-------- DATA SECTION --------

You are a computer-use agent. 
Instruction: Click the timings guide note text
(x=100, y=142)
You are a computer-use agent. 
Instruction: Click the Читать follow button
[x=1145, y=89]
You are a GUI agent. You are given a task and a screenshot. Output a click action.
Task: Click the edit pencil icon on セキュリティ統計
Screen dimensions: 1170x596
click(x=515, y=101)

--------
-------- DATA SECTION --------

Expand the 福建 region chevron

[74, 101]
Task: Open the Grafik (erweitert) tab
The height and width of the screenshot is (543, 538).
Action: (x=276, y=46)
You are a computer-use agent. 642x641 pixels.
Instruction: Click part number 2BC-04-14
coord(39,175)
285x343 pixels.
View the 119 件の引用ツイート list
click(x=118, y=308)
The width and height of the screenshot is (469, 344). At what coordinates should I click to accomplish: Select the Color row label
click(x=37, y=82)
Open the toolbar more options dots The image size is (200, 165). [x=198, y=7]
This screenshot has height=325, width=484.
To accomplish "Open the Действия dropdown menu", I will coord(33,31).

--------
-------- DATA SECTION --------

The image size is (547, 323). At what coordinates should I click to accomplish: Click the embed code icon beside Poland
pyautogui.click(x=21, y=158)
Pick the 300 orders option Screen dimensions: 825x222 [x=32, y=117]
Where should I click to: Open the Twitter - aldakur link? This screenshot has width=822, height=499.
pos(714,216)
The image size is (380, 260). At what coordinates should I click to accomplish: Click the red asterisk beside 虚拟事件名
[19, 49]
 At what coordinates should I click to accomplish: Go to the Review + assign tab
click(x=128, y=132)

--------

## PROBLEM STATEMENT
Each line of the listing above that contains the word "pixels" is to be copied.

## COMPLETED EXERCISE
You are a computer-use agent. 642x641 pixels.
285x343 pixels.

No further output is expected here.